Article:
As part of the restructuring, MPLN’s new debt has been assigned issue ratings. The company’s new first out first-lien $350 million revolving credit facility (RCF) expiring in December 2029 and $325 million term loan due in December 2030 have been given a ’B+’ rating, with a recovery rating of ’1’. This indicates a very high expectation of recovery (95%) in the event of a payment default.
The company’s new second out first-lien $1.144 billion term loan due in December 2030, its $763.1 million notes (5.75% cash pay) due in December 2030, and its $600.2 million notes (6.5% cash pay; 5.0% payment in kind [PIK]) due in December 2030 have been assigned a ’B-’ rating, with a recovery rating of ’3’. This suggests a meaningful recovery (50%-70%; rounded to 50%) in the event of a payment default.
MPLN’s new third out first-lien $752.5 million and $969.4 million notes due in March 2031 have been given a ’ CCC (WA:CCCP)’ rating, with a recovery rating of ’6’, indicating negligible recovery (0%) in the event of a payment default.
The updated ratings reflect S&P Global Ratings’ views on MPLN’s credit profile, which remains strained by weakening operating performance and uncertainty regarding a sustainable turnaround plan. The company has experienced credit deterioration from 2021 to 2024, due to competitive conditions, unmet growth objectives, client concentrations, and a rapid rise in interest rates.
The stable outlook is based on expectations that MPLN will maintain adequate liquidity and achieve revenue/margin stability, with financial leverage near 8x through 2025. It also reflects the expectation that the company will progress with its turnaround plan to strengthen its competitive presence.
MPLN could be downgraded over the next 12 months if the company’s liquidity weakens as a result of cash flow declines, or if earnings or credit metrics deteriorate to the point where the company’s capital structure is unsustainable. An upgrade, although unlikely in the next 12 months, could occur if MPLN demonstrates revenue growth with stable margin growth, efficient working capital management, prudent financial policy decisions, and successful execution of its turnaround plan.
MultiPlan is a leading provider of data analytics and technology-enabled solutions designed to bring affordability and efficiency to the U.S. health care industry. The company’s base-case scenario assumes a modest revenue contraction in 2024 followed by modest revenue growth through 2026, with adjusted EBITDA margins at 61%-62% through 2026. The company’s new RCF expires in December 2029 and the new debt matures in 2030 and 2031.

Exercise 1: Please write out again every line of the records between the line holding "Home (30, 15)" and the final line, inclusive, keeping the requests as they are and adding 50 to each number in the answer coordinates.
The article and the records have no connection to each other.

(Portion of a data file)
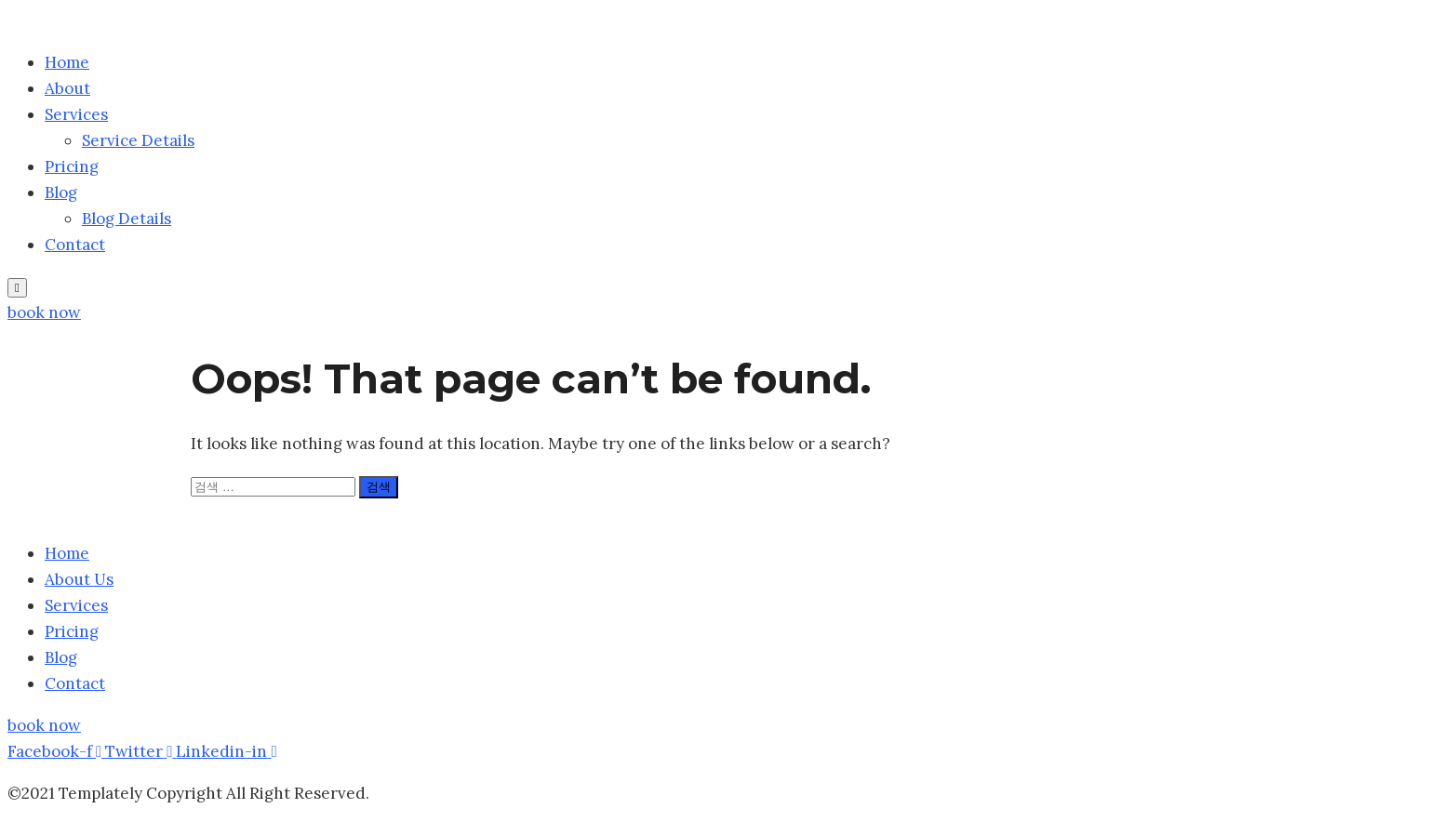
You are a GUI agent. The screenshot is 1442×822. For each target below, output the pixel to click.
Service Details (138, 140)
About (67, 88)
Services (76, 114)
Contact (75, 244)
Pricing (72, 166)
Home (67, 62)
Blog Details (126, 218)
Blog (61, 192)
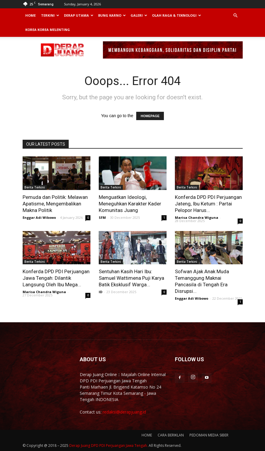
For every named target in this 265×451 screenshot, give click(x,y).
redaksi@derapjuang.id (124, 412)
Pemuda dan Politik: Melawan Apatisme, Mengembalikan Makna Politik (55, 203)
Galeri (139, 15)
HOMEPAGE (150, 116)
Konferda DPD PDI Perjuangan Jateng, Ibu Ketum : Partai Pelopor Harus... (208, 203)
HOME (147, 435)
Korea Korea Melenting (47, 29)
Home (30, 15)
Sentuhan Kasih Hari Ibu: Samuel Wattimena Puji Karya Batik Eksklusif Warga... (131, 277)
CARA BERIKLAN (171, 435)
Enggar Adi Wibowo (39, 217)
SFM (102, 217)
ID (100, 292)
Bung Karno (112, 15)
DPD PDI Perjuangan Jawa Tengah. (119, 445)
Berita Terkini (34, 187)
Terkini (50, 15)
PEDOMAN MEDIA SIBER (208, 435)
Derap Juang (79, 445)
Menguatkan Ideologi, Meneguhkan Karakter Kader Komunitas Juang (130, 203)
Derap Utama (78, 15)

Exercise 2: Duplicate the passage of the ratings article between "As part of the" and "50%) in the event of a payment default.", inclusive.

Final result 1:
Home (80, 65)
Sentuhan Kasih Hari Ibu: Samuel Wattimena Puji Karya Batik Eksklusif Warga... (181, 327)
CARA BERIKLAN (221, 485)
Enggar Adi Wibowo (89, 267)
SFM (152, 267)
ID (150, 342)
Bung Karno (162, 65)
DPD PDI Perjuangan Jawa Tengah. (169, 495)
Berita Terkini (84, 237)
Terkini (100, 65)
PEDOMAN MEDIA SIBER (258, 485)
Derap Juang (129, 495)
Menguatkan Ideologi, Meneguhkan Karakter Kader Komunitas Juang (180, 253)
Derap Utama (128, 65)

Final result 2:
As part of the restructuring, MPLN’s new debt has been assigned issue ratings. The company’s new first out first-lien $350 million revolving credit facility (RCF) expiring in December 2029 and $325 million term loan due in December 2030 have been given a ’B+’ rating, with a recovery rating of ’1’. This indicates a very high expectation of recovery (95%) in the event of a payment default.
The company’s new second out first-lien $1.144 billion term loan due in December 2030, its $763.1 million notes (5.75% cash pay) due in December 2030, and its $600.2 million notes (6.5% cash pay; 5.0% payment in kind [PIK]) due in December 2030 have been assigned a ’B-’ rating, with a recovery rating of ’3’. This suggests a meaningful recovery (50%-70%; rounded to 50%) in the event of a payment default.